Hacker News new | ask | show | jobs
by camuel 5199 days ago
If you use EMR or just roll your own Hadoop in EC2 then:

1. Hadoop runs on EC2 2. Data is stored on S3 3. Intermediary results stored in EC2 4. Hadoop loads the data from S3 to EC2 5. EC2<->S3 bandwidth is not that fast or efficient (S3 proxy, network contention, TCP/IP processing)

Hypothetical MapReduce/ZeroVM/Swift scenario:

1. Data is stored on S3/Swift 2. Map and Reduce functions are run inside S3/Swift secured by ZeroVM in majority of cases accessing data locally without networking/proxies getting in the way. 3. Intermediate and final results are also stored within S3/Swift. 4. Local data access is efficient, fast and predictable 5. Local networking within S3/Swift is more efficient, fast and predictable than S3<->EC2 / Swift<->Nova

Accelerated Hadoop scenario:

Exactly as in #1, just Hadoop makes "predicate pushdown optimization" into S3/Swift secured by ZeroVM.
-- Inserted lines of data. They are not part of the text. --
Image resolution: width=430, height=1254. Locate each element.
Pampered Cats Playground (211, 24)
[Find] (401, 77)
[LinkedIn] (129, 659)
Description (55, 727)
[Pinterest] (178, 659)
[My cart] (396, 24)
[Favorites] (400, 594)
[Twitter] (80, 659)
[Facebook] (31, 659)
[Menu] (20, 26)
Regarding 'due to security restrictions' I meant that cloud vendor would not let you run your own code in S3 or CloudFiles. Why? Because you could mess up other people data and storage system itself. Why not run in VM inside S3? well I guess it would be impractical due to long provisioning time of conventional VM.

1 comments

That criticism is specific to S3, not EC2 or Hadoop. It's perfectly feasible and probably preferable to have Hadoop work on local files in instance store volumes (or EBS if you're mad).
There is other issue with running hadoop on EC2 (w/o S3). Instance storage is relatively small - about 3.6 TB on largest instance and 1.5 TB on other "large" instances. In typical Hadoop machine I would expect about 8TB. So local storage is prohibitively expensive for the big data tasks. In the same time - if we use local storage we a loosing elasticity - we have to run cluster all the time, even there is no jobs to run. It kills main point of using hadoop in the cloud - to pay for the computational resources on demand.
but instance store is transient! You may argue if you do triple replicated in different availability zones then you are ok. Well, in this case it would be very costly as you will end up with constantly spinning EC2 cluster. Even if you don't do any computation you must keep it all spinning. And see what happened to elasticity... you end up paying inflated cloud prices for constantly spinning fixed size EC2 cluster! Instead of being able to rapidly roll out large cluster, make the computation and fold it back and pay only for what you have used - isn't it the true promise of cloud?